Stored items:
◇ ◇ ◇ ◇ ◇

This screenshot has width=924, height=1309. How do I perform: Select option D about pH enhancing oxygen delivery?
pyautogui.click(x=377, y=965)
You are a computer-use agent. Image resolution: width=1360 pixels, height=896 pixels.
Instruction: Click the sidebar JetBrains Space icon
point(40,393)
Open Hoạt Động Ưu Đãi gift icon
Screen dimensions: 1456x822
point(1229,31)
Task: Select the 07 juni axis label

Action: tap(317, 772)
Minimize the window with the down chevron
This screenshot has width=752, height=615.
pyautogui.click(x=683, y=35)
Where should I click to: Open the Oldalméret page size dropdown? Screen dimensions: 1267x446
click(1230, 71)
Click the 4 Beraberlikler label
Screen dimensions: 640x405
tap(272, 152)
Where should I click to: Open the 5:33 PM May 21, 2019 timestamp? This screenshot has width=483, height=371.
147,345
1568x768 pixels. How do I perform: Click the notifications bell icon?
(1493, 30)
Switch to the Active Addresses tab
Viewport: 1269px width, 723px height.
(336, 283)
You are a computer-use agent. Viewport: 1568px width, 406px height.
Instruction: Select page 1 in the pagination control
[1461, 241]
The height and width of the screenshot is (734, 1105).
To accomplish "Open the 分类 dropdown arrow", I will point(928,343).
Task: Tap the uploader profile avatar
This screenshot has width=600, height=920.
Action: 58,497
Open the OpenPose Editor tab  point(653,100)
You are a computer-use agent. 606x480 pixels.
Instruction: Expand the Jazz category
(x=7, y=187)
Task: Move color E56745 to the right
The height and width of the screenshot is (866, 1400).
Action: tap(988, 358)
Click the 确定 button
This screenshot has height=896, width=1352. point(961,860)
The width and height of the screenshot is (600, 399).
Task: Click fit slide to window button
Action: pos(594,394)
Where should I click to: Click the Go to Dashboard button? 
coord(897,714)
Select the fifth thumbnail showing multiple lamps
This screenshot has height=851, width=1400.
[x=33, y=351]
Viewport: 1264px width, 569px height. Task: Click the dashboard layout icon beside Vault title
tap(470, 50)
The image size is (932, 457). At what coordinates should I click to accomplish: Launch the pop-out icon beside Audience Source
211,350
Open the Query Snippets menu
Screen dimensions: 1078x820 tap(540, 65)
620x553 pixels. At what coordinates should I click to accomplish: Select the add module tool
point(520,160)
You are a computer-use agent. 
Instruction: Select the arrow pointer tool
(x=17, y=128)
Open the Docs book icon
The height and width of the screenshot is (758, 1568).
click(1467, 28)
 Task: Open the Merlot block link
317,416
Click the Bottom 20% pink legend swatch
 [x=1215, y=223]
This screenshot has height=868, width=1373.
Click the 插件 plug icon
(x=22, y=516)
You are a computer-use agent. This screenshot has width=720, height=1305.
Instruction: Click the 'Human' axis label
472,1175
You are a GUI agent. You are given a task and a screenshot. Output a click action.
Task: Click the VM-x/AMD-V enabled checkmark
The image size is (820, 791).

◇ ◇ ◇ ◇ ◇

### Task prompt
What is needed is the number of lines in the data that contain "computer", given with nothing else.

### Answer section
5